= Nude mod =

Pornographic video game mod

A nude mod is a video game mod created for the sole purpose of depicting characters with partial or full nudity in a non-erotic game. Nude mods are ubiquitous and heavily popular in gaming, as almost no non-erotic games allow the depiction of fully-nude characters for fear of being labeled pornography, limiting their potential audience and possibly causing them to be blocked from sale either physically or online. They are often created mere days after a game's release. In certain cases, such as with eroge, nude mods can be purposely created and distributed by developers to avoid censorship by restoring the full content to an "all-ages" version of the game.

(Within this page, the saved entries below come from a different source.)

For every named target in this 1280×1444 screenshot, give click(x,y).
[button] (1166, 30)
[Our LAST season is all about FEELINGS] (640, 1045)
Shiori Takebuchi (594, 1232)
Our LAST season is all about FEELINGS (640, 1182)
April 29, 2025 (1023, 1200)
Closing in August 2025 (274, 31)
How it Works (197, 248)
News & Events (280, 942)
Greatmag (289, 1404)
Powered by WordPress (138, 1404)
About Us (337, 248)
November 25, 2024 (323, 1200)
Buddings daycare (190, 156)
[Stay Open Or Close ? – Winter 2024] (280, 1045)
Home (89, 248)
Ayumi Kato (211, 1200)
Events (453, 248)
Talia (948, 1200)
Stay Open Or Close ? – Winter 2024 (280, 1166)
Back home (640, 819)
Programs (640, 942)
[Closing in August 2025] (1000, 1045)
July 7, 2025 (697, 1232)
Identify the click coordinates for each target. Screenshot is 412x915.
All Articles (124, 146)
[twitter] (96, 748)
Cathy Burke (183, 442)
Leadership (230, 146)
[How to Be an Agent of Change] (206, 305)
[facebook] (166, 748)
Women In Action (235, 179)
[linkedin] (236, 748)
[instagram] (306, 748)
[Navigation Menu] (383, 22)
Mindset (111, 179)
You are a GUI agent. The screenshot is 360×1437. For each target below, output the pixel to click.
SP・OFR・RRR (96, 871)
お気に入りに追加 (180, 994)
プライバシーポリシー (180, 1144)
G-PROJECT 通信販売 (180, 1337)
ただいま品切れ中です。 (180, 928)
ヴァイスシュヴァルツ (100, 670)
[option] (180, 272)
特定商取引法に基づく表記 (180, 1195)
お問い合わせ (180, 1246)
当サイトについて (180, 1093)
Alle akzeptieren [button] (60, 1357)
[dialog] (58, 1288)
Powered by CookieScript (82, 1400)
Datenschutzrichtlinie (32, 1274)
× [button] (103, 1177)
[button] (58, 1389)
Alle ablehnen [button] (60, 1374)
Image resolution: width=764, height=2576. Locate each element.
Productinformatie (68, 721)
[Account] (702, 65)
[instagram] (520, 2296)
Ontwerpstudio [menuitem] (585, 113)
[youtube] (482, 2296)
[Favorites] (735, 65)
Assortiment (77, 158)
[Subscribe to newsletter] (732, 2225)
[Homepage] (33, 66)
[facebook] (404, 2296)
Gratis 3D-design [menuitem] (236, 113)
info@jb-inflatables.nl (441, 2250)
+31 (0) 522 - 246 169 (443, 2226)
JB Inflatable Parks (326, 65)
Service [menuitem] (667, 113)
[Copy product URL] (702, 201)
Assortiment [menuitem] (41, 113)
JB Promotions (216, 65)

Some nude mods only remove a character's undergarments, allowing the nudity to temporarily be visible, while others simply remove any clothing or other nudity-blocking elements of their design. Nude mods usually skew towards a male audience, and are often controversial with game developers and some fans, though other developers take a laissez-faire attitude or even support their creation.

== History ==
One of the first and most infamous nude mods was Nude Raider, which removed the clothes of Lara Croft from the 1996 game Tomb Raider when applied to it. This caused the game's developers, Core Design, to attempt to shut down any sites hosting nude images of the character using cease and desists, fearing its effect on young players. Other game series such as Dead or Alive, The Sims, Fallout and Street Fighter subsequently received nude mods.

Characters most likely to receive nude mods are attractive female protagonists - besides Croft, 2B from Nier: Automata and Eve from Stellar Blade have received a notably large number of adult mods. Male nude mods also exist; for example, a Sekiro: Shadows Die Twice nude mod allows the player to play as a nude Sekiro, Emma or Genichiro, though male genitalia were not rendered as part of the mod.

In the 2010s, it became increasingly common for eroge developers to share instructions to install uncensored patches of their games due to the content restrictions of the Steam store against nudity and other adult content. In 2017, game studios Dharker Studio and Lupiesoft noted that Steam had begun to also ban this practice, forcing developers to only mention these patches on their official sites. A fan backlash against Steam's heavy and inconsistent censorship led to a complete halt of adult game releases on Steam as Valve Corporation developed tools allowing users to choose whether to see such games on the store, followed by the allowance of content that is not "illegal or straight-up trolling", with the eroge Negligee: Love Stories being the first game allowed on the platform with uncensored sexual interactions and nudity.

== Reception ==
Many developers oppose nude mods on the basis that they negatively impact the image of the game, characters, or studio itself by making the public equate it with pornography. In 2002, Koei Tecmo won a court case over a modded Dead or Alive 2 skin that rendered the character Kasumi naked, claiming it was a violation of their copyright. The same studio sued a man in 2021 for selling a DVD containing footage of a modded version of Dead or Alive Xtreme Venus Vacation with nude characters online. Despite warning players against making such mods for Dead or Alive 5 and urging them to be "good and moral", the mods were created anyway by the modder "Vergil", who found the statement humorous due to the games' generally risque content regardless, believing it may have been a publicity stunt. He noted that since his mods required some expensive game DLC to work, they would increase Koei Tecmo's profits.

Hajime Tabata, director of the 2016 game Final Fantasy XV, responded to the possibility of nude mods being created when Square Enix decided to add modding support for the game. He stated that while key members of the company were concerned about the impact of these mods on the game's perception, they decided that they would not try to go after them, but said that modding support for future Final Fantasy games was dependent on whether players take things "too far" with them, urging players to be "as controlled as possible".

Nude mods have generally been criticized by game journalists as immoral, though others have simply been perplexed at their existence. Joshua Wolens of PC Gamer described their users as "gooners" who are "inured to sexuality" and questioning "what kind of lifestyle it is that leads a person to turn a videogame main menu into hardcore pornography", though he acknowledged their popularity, noting that the top 10 mods for Stellar Blade were all adult in nature and had been "downloaded about a quarter of a million times collectively".

In rare cases, developers and critics have expressed support for such mods. In 2015, Emanuel Maiberg of VICE expressed surprise that Fallout 4 nude mods appeared only a single day after release, but, noting they only included female characters, jokingly asked modders to "please step it up and allow me to play as a naked dude". In 2017, a nude mod of 2B raised brief controversy when it was unclear if it was the official model of the character. Yoko Taro, creator of the character and director of the Drakengard and Nier series, was intrigued and asked fans to send him pictures.